-- Extrait --
■ ■ ■ ■ ■

Le chœur de l’Opéra de Québec, auquel se sont joints des enfants – pas seulement pour la relève de la garde du premier acte, mais aussi pour les deux derniers – a été très bien préparé par Catherine-Élisabeth Loiselle. Tous avaient fort à faire, vocalement et scéniquement, entre les ouvrières se crêpant le chignon, les soldats, les gamins, les contrebandiers, la foule en délire se jetant sur Escamillo comme des « groupies » sur Elvis ! Au 2e acte, le chœur a notamment livré avec les solistes un superbe hymne final à la liberté. Dirigé de main de maître par Jacques Lacombe, l’Orchestre symphonique de Québec a mis en évidence les qualités de ses solistes, notamment dans l’entr’acte avec flûte et harpe préludant au 3e acte.

■ ■ ■ ■ ■

-- Matériel fourni --
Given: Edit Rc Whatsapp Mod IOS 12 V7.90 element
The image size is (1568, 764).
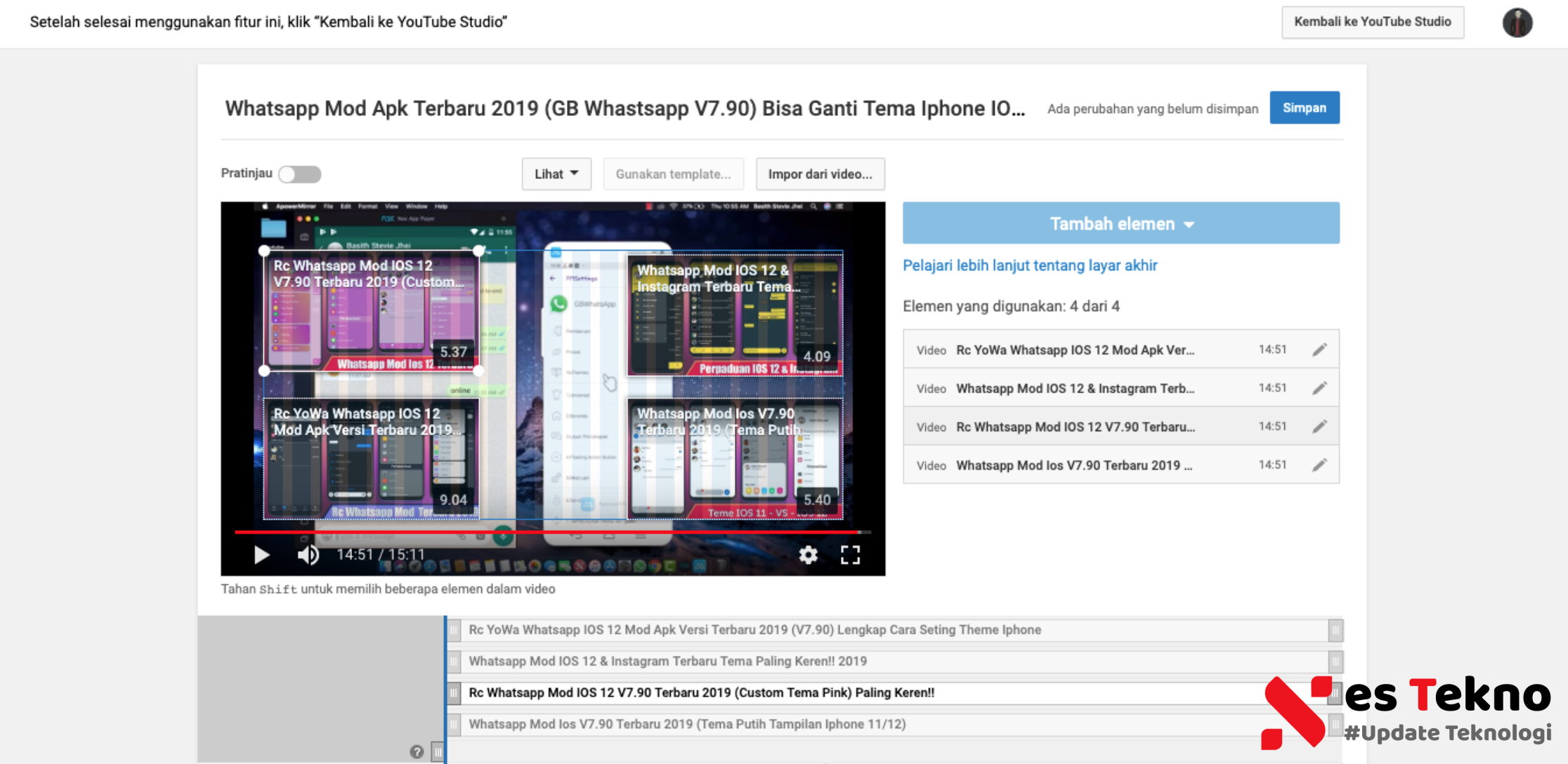Looking at the screenshot, I should 1319,427.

■ ■ ■ ■ ■

-- À faire --
- a) D'après l'extrait sur l'Opéra de Québec, qui a préparé le chœur ?
- b) Résumez l'extrait sur l'Opéra de Québec en deux phrases.
- c) Écrivez la suite de l'extrait sur l'Opéra de Québec, à partir de sa dernière phrase.

-- Réponses --
- a) Catherine-Élisabeth Loiselle.

- b) Renforcé par des enfants et très bien préparé par Catherine-Élisabeth Loiselle, le chœur de l'Opéra de Québec avait beaucoup à faire, à la fois vocalement et sur scène, et il a livré au 2e acte, avec les solistes, un superbe hymne final à la liberté. Dirigé de main de maître par Jacques Lacombe, l'Orchestre symphonique de Québec a mis en valeur ses solistes, notamment dans l'entr'acte avec flûte et harpe qui ouvre le 3e acte.

- c)
Carmen
Opéra-comique en quatre actes de Georges Bizet, sur un livret d’Henri Meilhac et Ludovic Halévy
- Production
- Festival d'opéra de Québec
- Représentation
- Salle-Louis-Fréchette du Grand Théâtre de Québec , 30 juillet 2025
- Direction musicale
- Jacques Lacombe
- Instrumentiste(s)
- Orchestre symphonique de Québec; Chœurs de l’opéra de Québec
- Interprète(s)
- Stéphanie d’Oustrac (Carmen), Christophe Berry (Don José), Carole-Anne Roussel (Micaëla), Christophe Gay (Escamillo), Odéi Bilodeau (Frasquita), Florence Bourget (Mercédès), Geoffroy Salvas (Le Dancaïre), Emmanuel Hasler (Le Remendado), Jean-Philippe Mc Clish (Zuniga), Olivier Bergeron (Morales), Robert Huard (Lillas Pastia)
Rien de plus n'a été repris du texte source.